**WRITTEN TASK:**
Copy the stretch from "Screen dimensions: 709x1536" through "click(x=218, y=284)" with "thread" switched to "conversation" and everything else unchanged. Give only these lines, and leave the pictures out.

=== INFORMATION GIVEN ===

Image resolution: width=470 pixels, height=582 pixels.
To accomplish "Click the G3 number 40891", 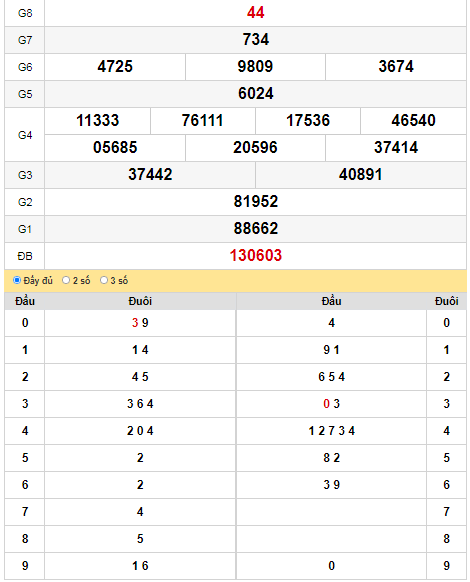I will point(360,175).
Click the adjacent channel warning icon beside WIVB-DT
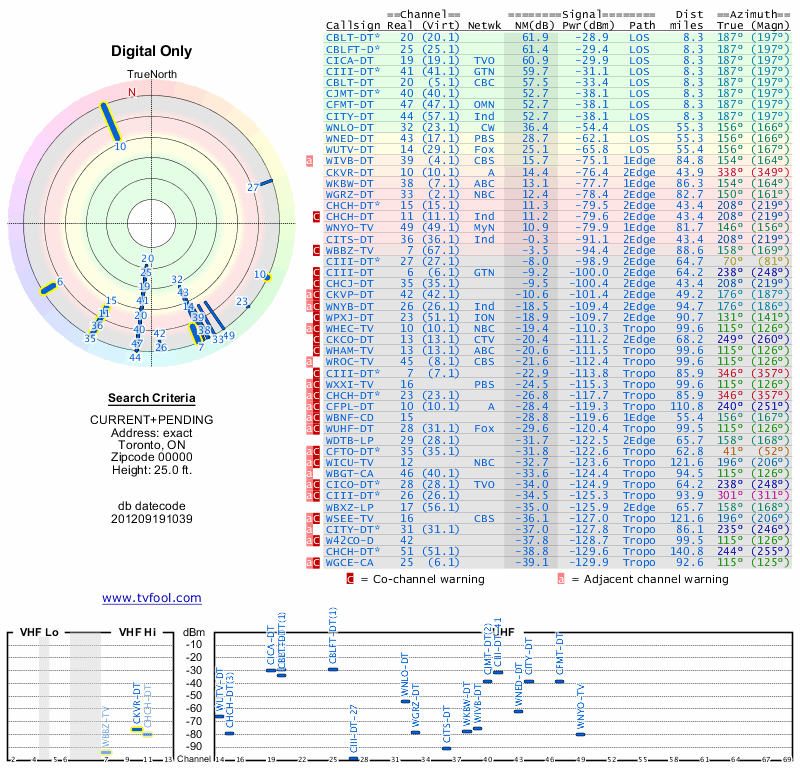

===
=== INFORMATION GIVEN ===

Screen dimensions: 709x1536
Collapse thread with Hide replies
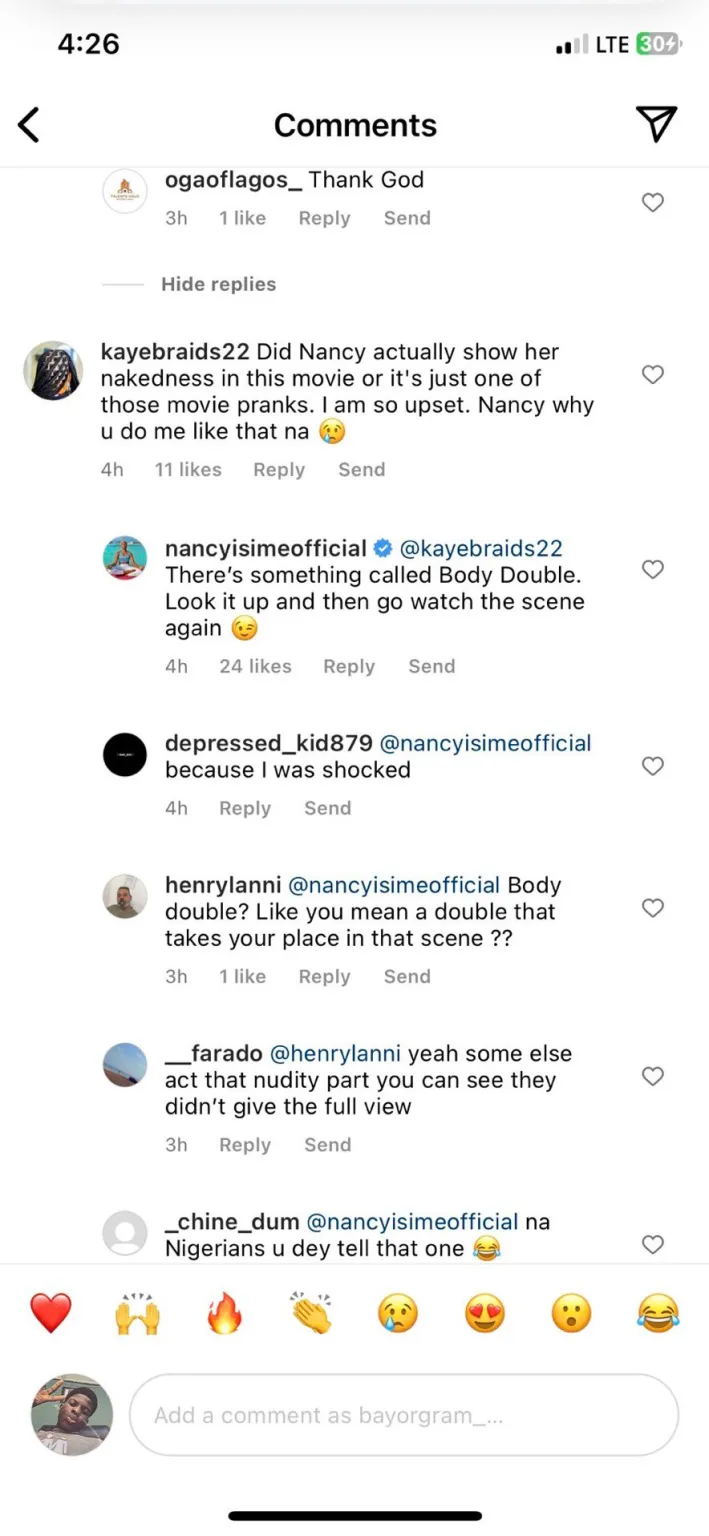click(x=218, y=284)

===

**RESULT FOR THIS EXERCISE:**
Screen dimensions: 709x1536
Collapse conversation with Hide replies
click(x=218, y=284)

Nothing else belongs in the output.